10. A process of operating an integrated circuit, comprising the steps of: performing a single sided write bit-side low operation on an addressed SRAM cell, by a process including the step of biasing a source nodes of a bit-side auxiliary driver transistor and a source node of a bit-bar-side auxiliary driver transistor in a half-addressed SRAM cell to a low voltage; performing a single sided write bit-side high operation on said addressed SRAM cell, by a process including the step of biasing said source node of said bit-side auxiliary driver transistor and said source node of said bit-bar-side auxiliary driver transistor in said half-addressed SRAM cell to a low voltage; and performing a read bit-side operation on said addressed SRAM cell, by a process including the steps of biasing said source node of said bit-side auxiliary driver transistor and said source node of said bit-bar-side auxiliary driver transistor in said half-addressed SRAM cell to a low voltage, and biasing a source node of a bit-side auxiliary driver transistor and a source node of a bit-bar-side auxiliary driver transistor in an addressed SRAM cell to a low voltage.
11. The process of claim 10 , further including the step of transitioning said addressed SRAM cell and said half-addressed SRAM cell to a standby mode, by a process including the steps of floating said source node of said bit-side auxiliary driver transistor in said addressed SRAM cell, floating said source node of said bit-bar-side auxiliary driver transistor in said addressed SRAM cell, floating said source node of said bit-side auxiliary driver transistor in said half-addressed SRAM cell, floating said source node of said bit-bar-side auxiliary driver transistor in said half-addressed SRAM cell.

[Data Entries]
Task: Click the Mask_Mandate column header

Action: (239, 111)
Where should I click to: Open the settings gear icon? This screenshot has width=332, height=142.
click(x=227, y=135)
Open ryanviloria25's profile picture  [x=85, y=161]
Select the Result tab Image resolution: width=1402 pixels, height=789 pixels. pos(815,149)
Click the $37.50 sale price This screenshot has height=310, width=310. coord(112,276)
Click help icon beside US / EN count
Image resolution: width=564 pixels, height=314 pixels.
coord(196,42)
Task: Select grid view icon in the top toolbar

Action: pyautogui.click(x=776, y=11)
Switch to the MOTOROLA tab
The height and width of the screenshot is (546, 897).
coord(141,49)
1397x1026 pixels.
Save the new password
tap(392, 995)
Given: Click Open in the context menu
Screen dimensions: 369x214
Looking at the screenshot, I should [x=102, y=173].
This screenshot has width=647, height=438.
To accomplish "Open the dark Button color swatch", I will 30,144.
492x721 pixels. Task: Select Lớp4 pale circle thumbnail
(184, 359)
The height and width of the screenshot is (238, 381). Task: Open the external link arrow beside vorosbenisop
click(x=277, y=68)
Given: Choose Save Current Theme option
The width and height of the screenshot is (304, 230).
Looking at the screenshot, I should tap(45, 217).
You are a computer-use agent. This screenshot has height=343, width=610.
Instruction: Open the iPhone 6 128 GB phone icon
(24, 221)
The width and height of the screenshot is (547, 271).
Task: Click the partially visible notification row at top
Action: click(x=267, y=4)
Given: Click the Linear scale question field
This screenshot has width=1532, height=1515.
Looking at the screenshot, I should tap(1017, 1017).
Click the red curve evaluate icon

◆ Actions to take:
1. Convert the records into a JSON list of strings, one string per line with blank lines omitted, from the line containing "This screenshot has width=647, height=438." through the final line of the records.
2. Continue the excerpt on SRAM cell operation from where it ends.
The excerpt on SRAM operation and the records are unrelated material.

◆ Exercise answers:
1.
[
  "This screenshot has width=647, height=438.",
  "To accomplish \"Open the dark Button color swatch\", I will 30,144.",
  "492x721 pixels. Task: Select Lớp4 pale circle thumbnail",
  "(184, 359)",
  "The height and width of the screenshot is (238, 381). Task: Open the external link arrow beside vorosbenisop",
  "click(x=277, y=68)",
  "Given: Choose Save Current Theme option",
  "The width and height of the screenshot is (304, 230).",
  "Looking at the screenshot, I should tap(45, 217).",
  "You are a computer-use agent. This screenshot has height=343, width=610.",
  "Instruction: Open the iPhone 6 128 GB phone icon",
  "(24, 221)",
  "The width and height of the screenshot is (547, 271).",
  "Task: Click the partially visible notification row at top",
  "Action: click(x=267, y=4)",
  "Given: Click the Linear scale question field",
  "This screenshot has width=1532, height=1515.",
  "Looking at the screenshot, I should tap(1017, 1017).",
  "Click the red curve evaluate icon"
]

2.
12. The process of claim 10 , further including the step of transitioning said addressed SRAM cell and said half-addressed to a sleep mode, by a process including the steps of biasing said source node of said bit-side auxiliary driver transistor in said addressed SRAM cell to a voltage on said bit-side driver transistor in said addressed SRAM cell, biasing said source node of said bit-bar-side auxiliary driver transistor in said addressed SRAM cell to a voltage on said bit-bar-side driver transistor in said addressed SRAM cell, biasing said source node of said bit-side auxiliary driver transistor in said half-addressed SRAM cell to a voltage on said bit-side driver transistor in said half-addressed SRAM cell, biasing said source node of said bit-bar-side auxiliary driver transistor in said half-addressed SRAM cell to a voltage on said bit-bar-side driver transistor in said half-addressed SRAM cell.
13. The process of claim 10 , in which said step of performing said single sided write bit-side low operation includes the step of floating said source node of said bit-side auxiliary driver transistor in said addressed SRAM cell.
14. The process of claim 10 , in which said step of performing said single sided write bit-side low operation includes the step of floating said source node of said bit-bar-side auxiliary driver transistor in said addressed SRAM cell.
15. The process of claim 10 , in which said step of performing said single sided write bit-side high operation includes the step of floating said source node of said bit-side auxiliary driver transistor in said addressed SRAM cell.
16. The process of claim 10 , in which said step of performing said single sided write bit-side high operation includes the step of floating said source node of said bit-bar-side auxiliary driver transistor in said addressed SRAM cell.
17. The process of claim 10 , in which: said step of performing said single sided write bit-side low operation includes the step of biasing said source node of said bit-bar-side auxiliary driver transistor in said addressed SRAM cell to a high voltage; and said step of performing said single sided write bit-side high operation includes the step of biasing said source node of said bit-side auxiliary driver transistor in said addressed SRAM cell to a high voltage.
18. The process of claim 10 , in which said step of performing said single sided write bit-side low operation includes the step of determining if a low voltage was successfully transferred to a bit-side data node of said addressed SRAM cell.
19. The process of claim 10 , in which said step of performing said single sided write bit-side high operation includes the step of determining if a high voltage was successfully transferred to a bit-side data node of said addressed SRAM cell.
20. The process of claim 10 , in which said step of performing said read bit-side operation includes the step of determining if a voltage on a bit-side data node was successfully transferred to a bit data line of said addressed SRAM cell.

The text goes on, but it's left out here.